[Objective]: Turn the data below into a Markdown table with the columns Number and Text, giving each line its own row and skipping blank lines. Leave the pictures out.

Records from a dataset
★ ★ ★ ★ ★
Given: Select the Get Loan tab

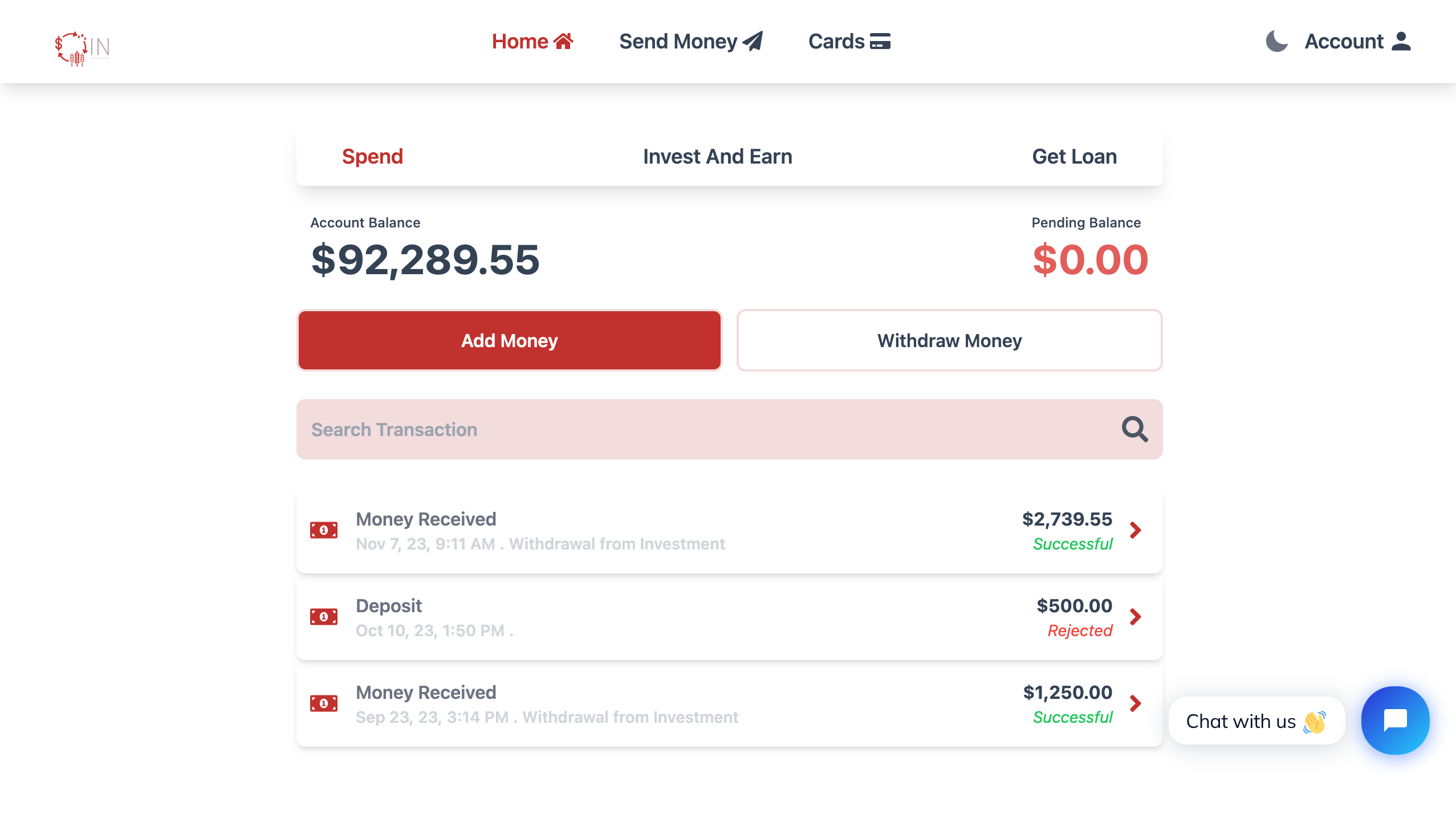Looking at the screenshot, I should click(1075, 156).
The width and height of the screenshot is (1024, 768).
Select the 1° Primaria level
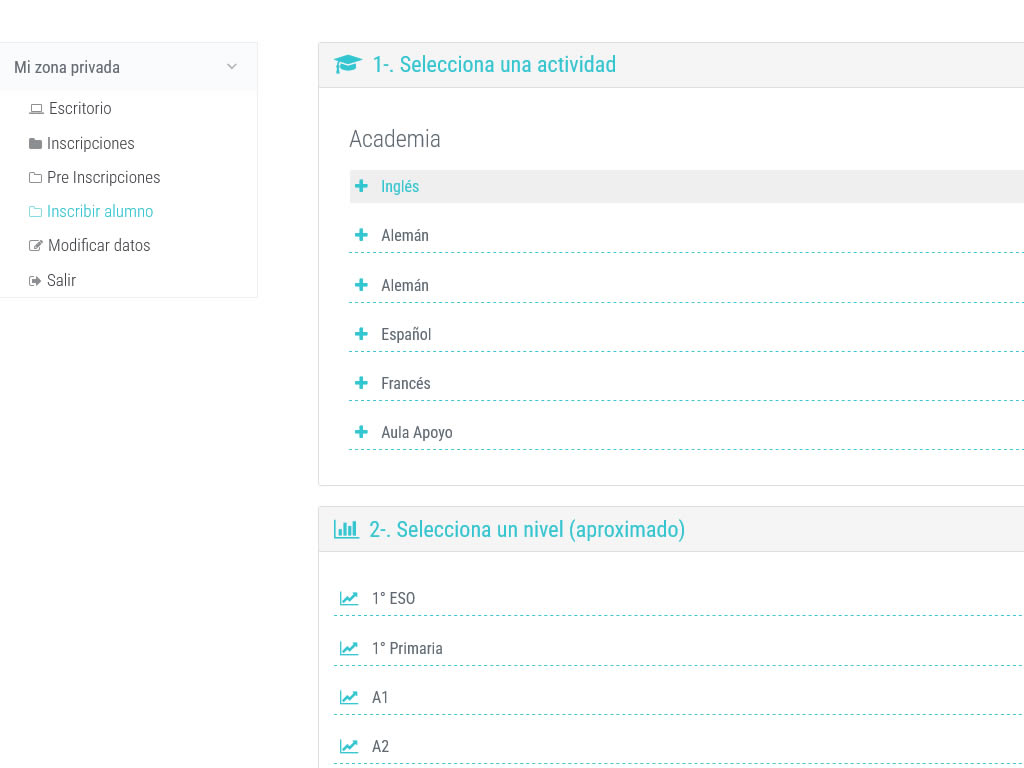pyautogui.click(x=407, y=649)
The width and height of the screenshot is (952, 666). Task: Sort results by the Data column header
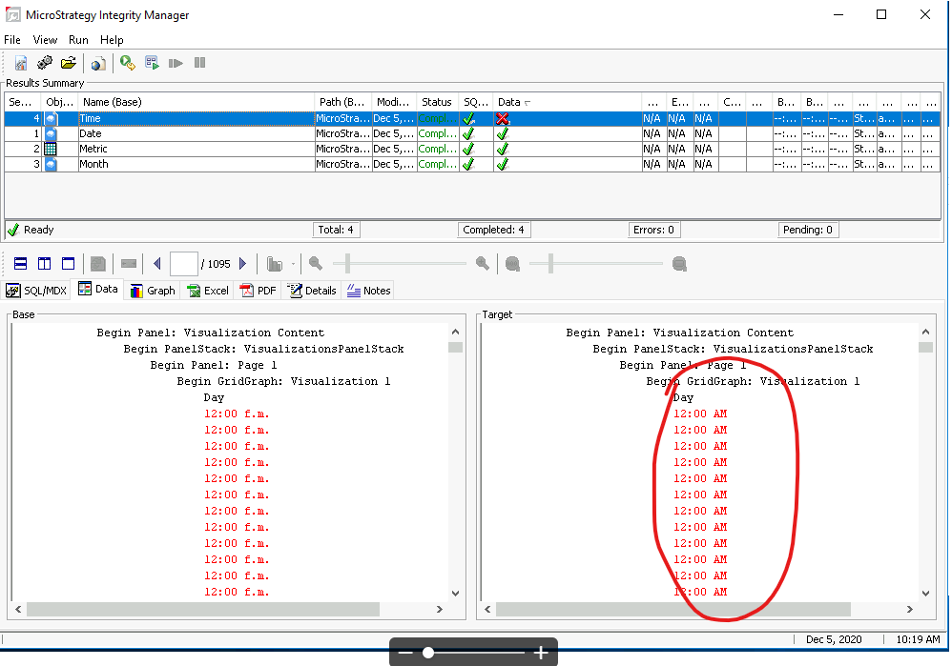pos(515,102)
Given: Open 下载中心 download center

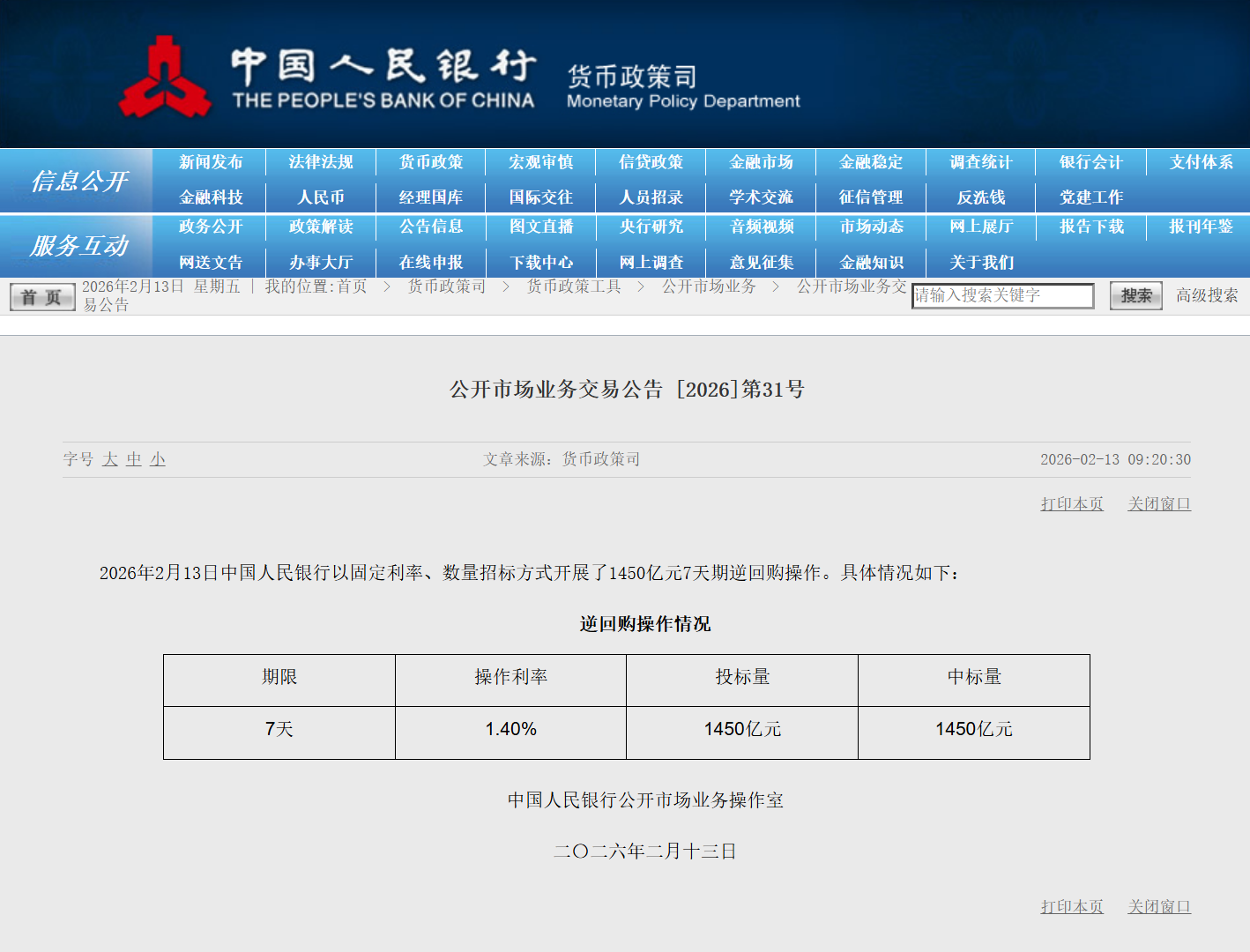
★ ★ ★ ★ ★
[The result]:
| Number | Text |
|---|---|
| 1 | Given: Select the Get Loan tab |
| 2 | Looking at the screenshot, I should click(1075, 156). |
| 3 | The width and height of the screenshot is (1024, 768). |
| 4 | Select the 1° Primaria level |
| 5 | pyautogui.click(x=407, y=649) |
| 6 | The width and height of the screenshot is (952, 666). Task: Sort results by the Data column header |
| 7 | pos(515,102) |
| 8 | Given: Open 下载中心 download center |